Raw data
◇ ◇ ◇

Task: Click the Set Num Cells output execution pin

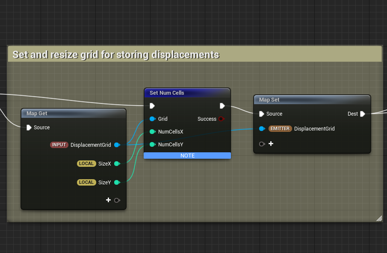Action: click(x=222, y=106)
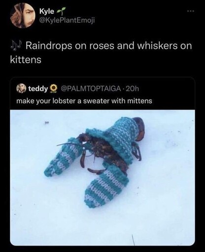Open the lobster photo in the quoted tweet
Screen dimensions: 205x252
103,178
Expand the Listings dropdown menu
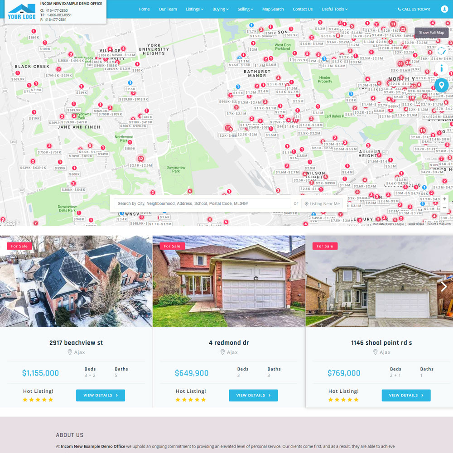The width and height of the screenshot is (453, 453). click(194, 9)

◇ ◇ ◇

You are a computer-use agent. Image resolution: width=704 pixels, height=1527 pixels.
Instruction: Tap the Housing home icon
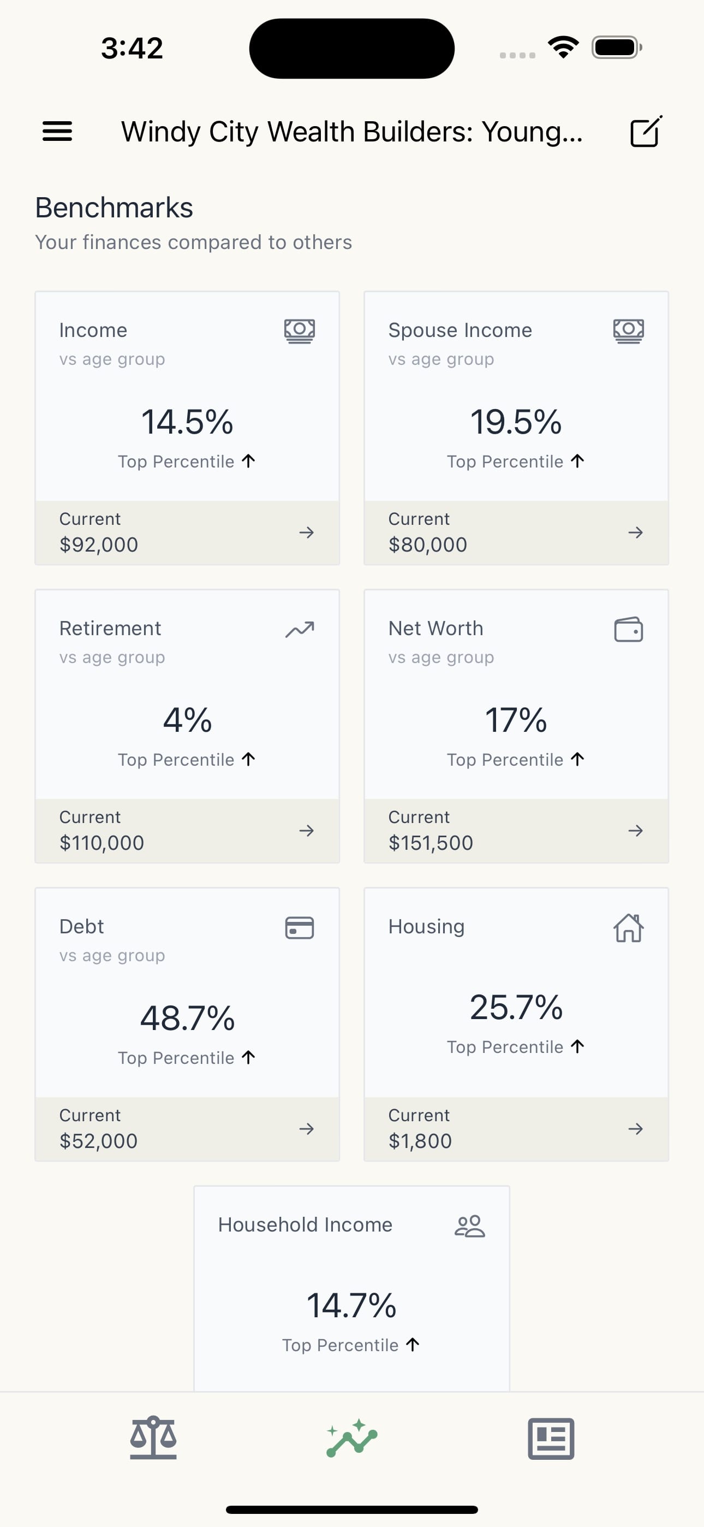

◇ ◇ ◇

Output the lines above between the one holding "You are a computer-use" and the one holding "Instruction: Tap the Housing home icon", inclusive, with nothing before or after them.

Answer
You are a computer-use agent. Image resolution: width=704 pixels, height=1527 pixels.
Instruction: Tap the Housing home icon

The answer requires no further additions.